Stated problem 1:
In the records, substitute "Crop" for "Scale" in the lines from the one containing "Pick the Scale tool" to the one containing "(x=13, y=99)", leaving everything else unchanged, and give back only those lines.

───── Text segment

Turkey on a Tightrope
Having explained the strategic imperatives of the SAA, it’s now time to turn towards talking about the Turks, which find they walking a narrow tightrope between the US and the Kurds. The author wrote an earlier analysis about “How Trump’s Trying To Win Back Turkey”, remarking on the documented observations of the new US administration’s rapprochement with Turkey to posit that Trump was ready to team up with Erdogan against the Kurds. Lo and behold, all of that might just have been a bunch of bluff coming from the world’s most consummate dealmaker, since reports have been piling in over the week about how the US is actually planning to work more closely with the Kurds instead of the Turks, much to Ankara’s supreme chagrin.
In a spree of articles, Sputnik reported that:
* the US set up a base in Manbij, a Kurdish-controlled city west of the Euphrates, in order to deter a Turkish attack;
* Turkey is considering kicking the US out of Incirlik and closing its airspace to American military flights if the Pentagon teams up with the PYD-YPG in liberating Raqqa;
* and that the US is indeed planning to continue its very close military cooperation with the Kurds (masquerading as the SDF), but willing to bring the Turks into the mix too (something which is unacceptable for Ankara).

──────────
───── Available data

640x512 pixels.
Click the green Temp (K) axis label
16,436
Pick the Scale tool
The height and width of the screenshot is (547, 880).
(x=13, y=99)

──────────
───── Available data

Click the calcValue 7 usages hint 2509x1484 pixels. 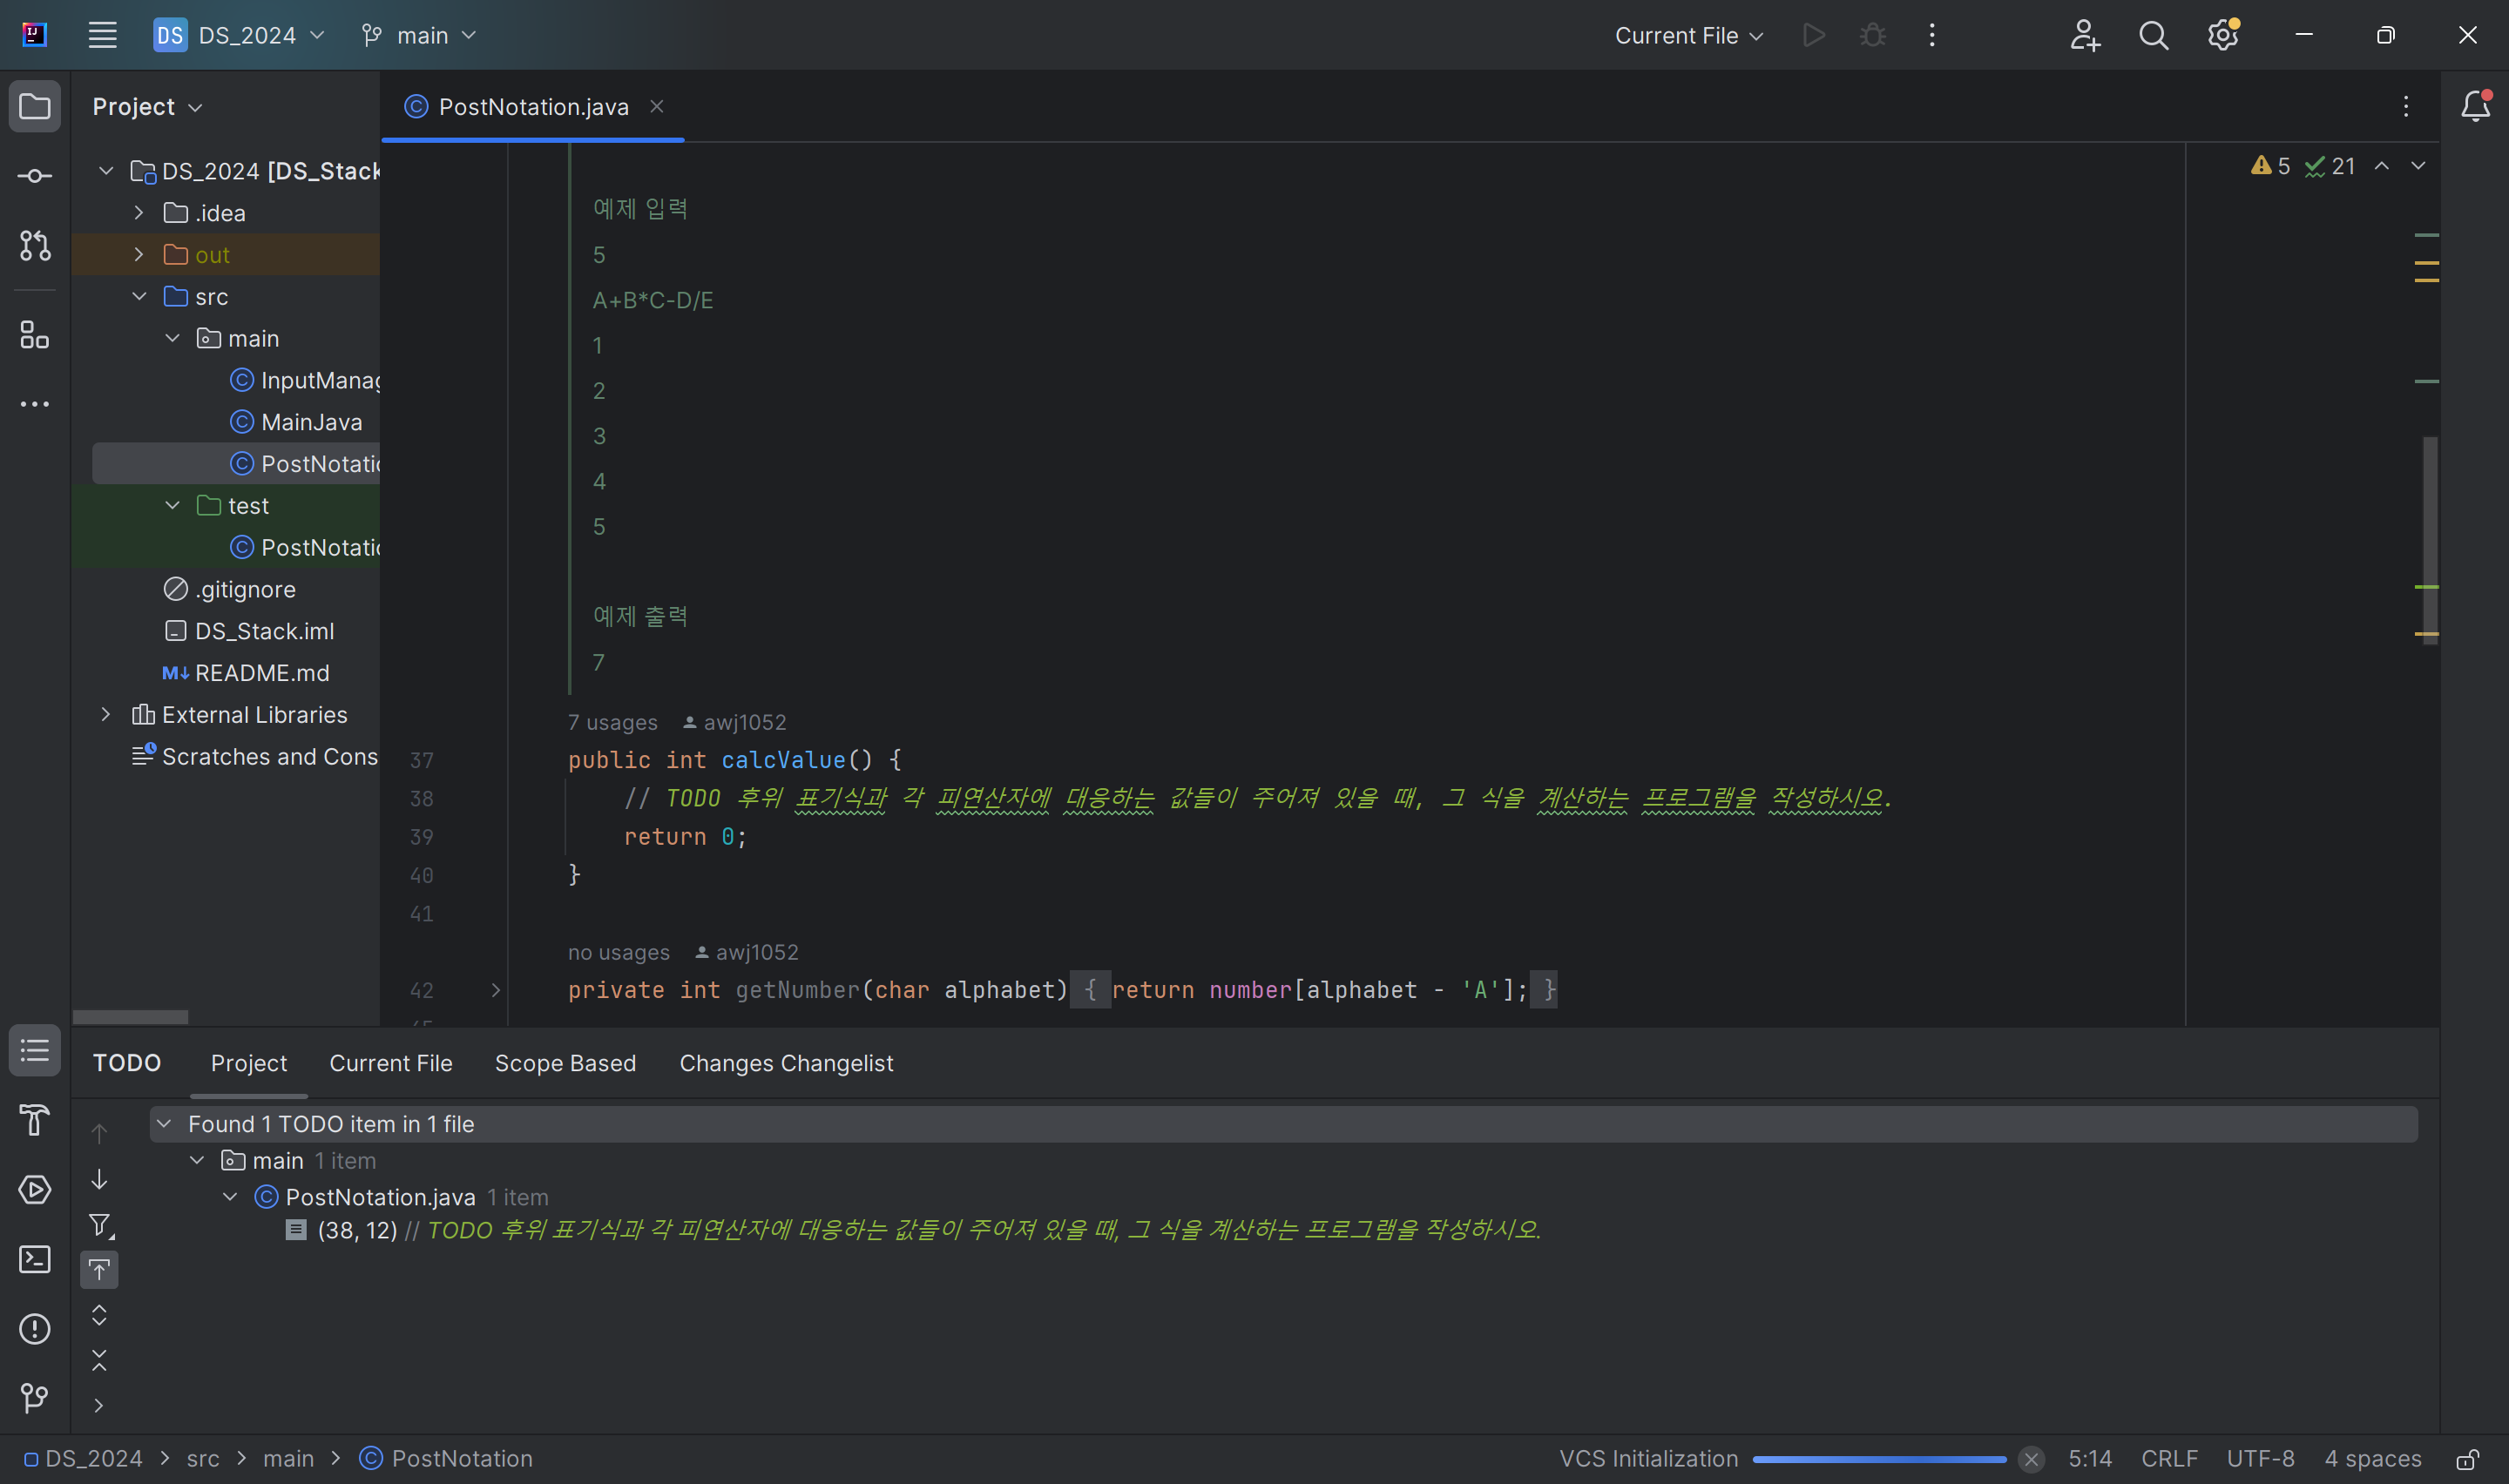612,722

──────────

Stated problem 2:
Can you print the part of the text on Turkey that runs from "Turkey on a" to "Ankara’s supreme chagrin.", word for word?

Correct response 1:
Pick the Crop tool
The height and width of the screenshot is (547, 880).
(x=13, y=99)

Correct response 2:
Turkey on a Tightrope
Having explained the strategic imperatives of the SAA, it’s now time to turn towards talking about the Turks, which find they walking a narrow tightrope between the US and the Kurds. The author wrote an earlier analysis about “How Trump’s Trying To Win Back Turkey”, remarking on the documented observations of the new US administration’s rapprochement with Turkey to posit that Trump was ready to team up with Erdogan against the Kurds. Lo and behold, all of that might just have been a bunch of bluff coming from the world’s most consummate dealmaker, since reports have been piling in over the week about how the US is actually planning to work more closely with the Kurds instead of the Turks, much to Ankara’s supreme chagrin.